(Collected data entries)
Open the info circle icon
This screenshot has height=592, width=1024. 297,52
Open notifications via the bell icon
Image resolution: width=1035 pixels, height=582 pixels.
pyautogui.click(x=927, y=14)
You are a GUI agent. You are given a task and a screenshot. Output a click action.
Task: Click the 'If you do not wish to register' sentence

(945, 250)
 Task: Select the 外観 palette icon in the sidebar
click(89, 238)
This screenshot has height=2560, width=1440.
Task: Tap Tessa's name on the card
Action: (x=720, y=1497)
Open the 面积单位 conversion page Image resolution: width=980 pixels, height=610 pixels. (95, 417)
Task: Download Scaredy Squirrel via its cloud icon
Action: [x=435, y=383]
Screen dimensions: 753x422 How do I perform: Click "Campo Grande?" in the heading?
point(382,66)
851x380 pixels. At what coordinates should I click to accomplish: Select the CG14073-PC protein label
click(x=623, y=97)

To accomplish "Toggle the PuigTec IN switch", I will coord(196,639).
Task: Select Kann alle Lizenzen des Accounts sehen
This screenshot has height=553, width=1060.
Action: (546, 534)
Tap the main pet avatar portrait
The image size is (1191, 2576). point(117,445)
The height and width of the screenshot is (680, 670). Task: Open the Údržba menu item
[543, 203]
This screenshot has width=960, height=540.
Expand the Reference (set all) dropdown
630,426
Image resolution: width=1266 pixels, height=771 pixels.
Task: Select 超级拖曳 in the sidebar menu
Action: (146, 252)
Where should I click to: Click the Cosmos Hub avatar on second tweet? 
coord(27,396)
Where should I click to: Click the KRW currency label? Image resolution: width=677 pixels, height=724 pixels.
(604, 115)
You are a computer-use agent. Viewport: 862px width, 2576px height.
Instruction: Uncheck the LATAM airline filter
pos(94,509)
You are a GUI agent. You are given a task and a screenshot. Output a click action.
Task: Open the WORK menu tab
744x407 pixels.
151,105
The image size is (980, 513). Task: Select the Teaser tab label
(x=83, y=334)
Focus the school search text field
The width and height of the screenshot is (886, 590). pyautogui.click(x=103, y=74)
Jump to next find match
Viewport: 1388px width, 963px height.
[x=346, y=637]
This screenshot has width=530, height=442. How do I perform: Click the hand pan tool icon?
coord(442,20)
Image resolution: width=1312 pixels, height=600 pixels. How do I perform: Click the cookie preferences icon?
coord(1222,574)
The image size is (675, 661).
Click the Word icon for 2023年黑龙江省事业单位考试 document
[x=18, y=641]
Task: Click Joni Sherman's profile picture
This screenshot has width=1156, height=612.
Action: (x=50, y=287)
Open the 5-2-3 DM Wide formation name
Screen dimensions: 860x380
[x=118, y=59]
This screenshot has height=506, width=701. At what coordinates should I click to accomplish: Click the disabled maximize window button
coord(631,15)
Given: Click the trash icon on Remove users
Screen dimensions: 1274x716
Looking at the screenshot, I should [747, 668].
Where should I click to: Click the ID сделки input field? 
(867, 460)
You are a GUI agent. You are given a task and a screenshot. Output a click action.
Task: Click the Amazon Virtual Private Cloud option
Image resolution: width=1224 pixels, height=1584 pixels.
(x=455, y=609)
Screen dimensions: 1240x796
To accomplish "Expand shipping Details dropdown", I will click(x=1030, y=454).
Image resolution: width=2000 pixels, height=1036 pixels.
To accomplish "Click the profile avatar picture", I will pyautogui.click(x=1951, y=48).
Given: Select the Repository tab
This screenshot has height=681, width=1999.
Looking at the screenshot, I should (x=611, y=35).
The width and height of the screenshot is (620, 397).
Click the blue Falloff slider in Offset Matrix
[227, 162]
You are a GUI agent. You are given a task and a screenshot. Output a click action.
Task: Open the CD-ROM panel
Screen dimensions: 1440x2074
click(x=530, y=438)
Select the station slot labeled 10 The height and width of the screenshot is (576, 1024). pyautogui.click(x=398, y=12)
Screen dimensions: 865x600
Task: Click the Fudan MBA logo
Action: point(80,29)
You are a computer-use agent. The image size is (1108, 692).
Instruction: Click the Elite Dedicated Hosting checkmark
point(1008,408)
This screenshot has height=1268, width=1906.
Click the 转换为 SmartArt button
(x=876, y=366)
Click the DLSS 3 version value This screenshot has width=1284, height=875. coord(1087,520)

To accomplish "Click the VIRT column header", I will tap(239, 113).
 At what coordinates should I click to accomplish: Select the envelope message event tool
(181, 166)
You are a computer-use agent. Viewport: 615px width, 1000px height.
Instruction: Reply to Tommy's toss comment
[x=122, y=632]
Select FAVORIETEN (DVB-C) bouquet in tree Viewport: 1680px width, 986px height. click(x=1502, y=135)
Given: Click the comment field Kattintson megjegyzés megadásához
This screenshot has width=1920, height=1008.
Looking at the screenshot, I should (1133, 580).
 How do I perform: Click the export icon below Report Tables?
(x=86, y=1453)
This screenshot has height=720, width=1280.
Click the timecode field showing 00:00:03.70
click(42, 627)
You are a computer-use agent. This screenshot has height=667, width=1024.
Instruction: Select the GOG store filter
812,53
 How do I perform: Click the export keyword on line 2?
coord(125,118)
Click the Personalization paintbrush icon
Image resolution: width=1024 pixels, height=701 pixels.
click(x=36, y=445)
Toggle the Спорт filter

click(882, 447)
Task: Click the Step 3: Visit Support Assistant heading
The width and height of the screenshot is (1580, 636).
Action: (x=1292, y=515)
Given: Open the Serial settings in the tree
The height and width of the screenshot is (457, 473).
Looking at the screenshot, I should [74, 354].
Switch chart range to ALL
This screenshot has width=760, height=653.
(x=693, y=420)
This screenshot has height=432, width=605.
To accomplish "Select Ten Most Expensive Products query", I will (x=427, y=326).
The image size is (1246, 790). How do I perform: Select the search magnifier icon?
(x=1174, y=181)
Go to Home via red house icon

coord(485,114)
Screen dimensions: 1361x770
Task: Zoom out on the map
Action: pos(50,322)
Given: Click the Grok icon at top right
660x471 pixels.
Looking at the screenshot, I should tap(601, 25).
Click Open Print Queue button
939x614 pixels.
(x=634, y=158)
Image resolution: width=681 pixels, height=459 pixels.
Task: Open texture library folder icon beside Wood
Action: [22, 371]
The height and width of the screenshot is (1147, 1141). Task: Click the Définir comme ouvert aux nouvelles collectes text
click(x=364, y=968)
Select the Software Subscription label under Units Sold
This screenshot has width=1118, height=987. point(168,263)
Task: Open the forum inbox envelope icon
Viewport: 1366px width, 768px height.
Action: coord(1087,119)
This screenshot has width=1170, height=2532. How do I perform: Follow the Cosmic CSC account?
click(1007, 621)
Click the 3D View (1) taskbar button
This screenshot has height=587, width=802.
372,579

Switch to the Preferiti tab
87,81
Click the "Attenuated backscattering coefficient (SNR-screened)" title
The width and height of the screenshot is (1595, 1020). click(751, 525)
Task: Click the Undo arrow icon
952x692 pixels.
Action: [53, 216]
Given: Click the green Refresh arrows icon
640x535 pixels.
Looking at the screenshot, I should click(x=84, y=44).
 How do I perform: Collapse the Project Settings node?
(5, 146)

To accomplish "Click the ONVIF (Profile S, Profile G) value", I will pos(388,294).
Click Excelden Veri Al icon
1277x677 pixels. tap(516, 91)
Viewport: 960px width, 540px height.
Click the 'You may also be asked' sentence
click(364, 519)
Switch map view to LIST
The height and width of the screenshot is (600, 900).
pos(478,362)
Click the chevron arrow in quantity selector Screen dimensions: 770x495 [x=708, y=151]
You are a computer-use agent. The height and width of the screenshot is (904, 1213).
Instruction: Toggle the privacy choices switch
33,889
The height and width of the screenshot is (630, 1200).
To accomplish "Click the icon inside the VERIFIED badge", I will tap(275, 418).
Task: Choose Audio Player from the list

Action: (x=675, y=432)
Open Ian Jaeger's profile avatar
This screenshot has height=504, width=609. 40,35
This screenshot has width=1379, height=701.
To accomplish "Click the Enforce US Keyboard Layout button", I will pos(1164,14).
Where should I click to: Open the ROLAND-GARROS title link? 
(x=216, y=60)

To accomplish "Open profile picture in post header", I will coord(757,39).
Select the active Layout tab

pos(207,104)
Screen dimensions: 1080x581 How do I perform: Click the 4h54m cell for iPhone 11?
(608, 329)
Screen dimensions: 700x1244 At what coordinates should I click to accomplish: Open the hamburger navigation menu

▶ **Prompt**: Which lines of the data contain the word "value"? Copy each one.

▶ **Response to this task**:
Click the DLSS 3 version value This screenshot has width=1284, height=875. coord(1087,520)
To accomplish "Click the ONVIF (Profile S, Profile G) value", I will pos(388,294).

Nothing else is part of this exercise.